AIM OF THE EXERCISE: Reproduce the lines from the one containing "Viewport: 389px width, 196px" through the last line, both included, requests and all. Multiply every coordinate in the answers by 2.05, round each to a whole number with halves going up, and leave the pictures out.

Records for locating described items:
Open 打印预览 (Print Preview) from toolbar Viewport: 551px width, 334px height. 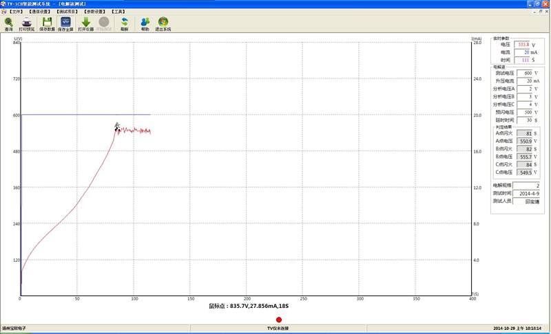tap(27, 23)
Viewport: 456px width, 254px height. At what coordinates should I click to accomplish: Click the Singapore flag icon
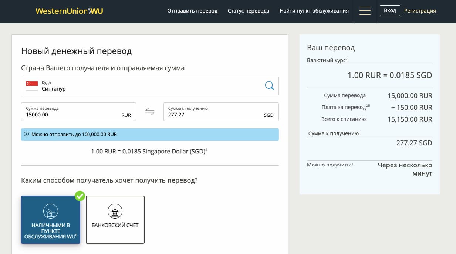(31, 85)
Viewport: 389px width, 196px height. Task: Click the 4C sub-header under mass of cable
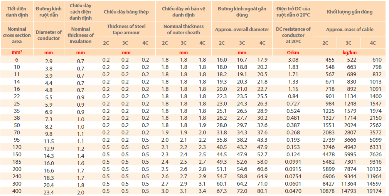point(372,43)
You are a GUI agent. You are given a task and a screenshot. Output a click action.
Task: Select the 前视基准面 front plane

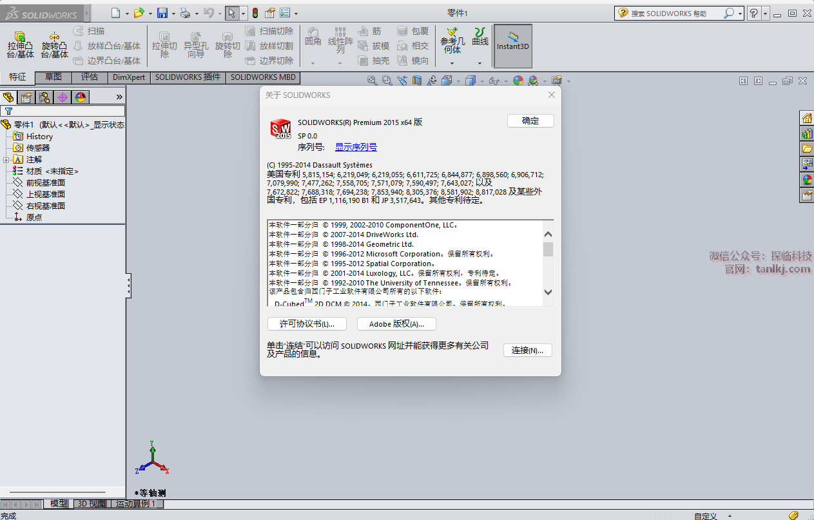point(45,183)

ANSWER:
Viewport: 389px width, 196px height. Task: Click the 4C sub-header under mass of cable
point(763,88)
You are a GUI agent. You are given a task and a screenshot. Output a click action.
Task: Select the 前视基准面 front plane

point(92,375)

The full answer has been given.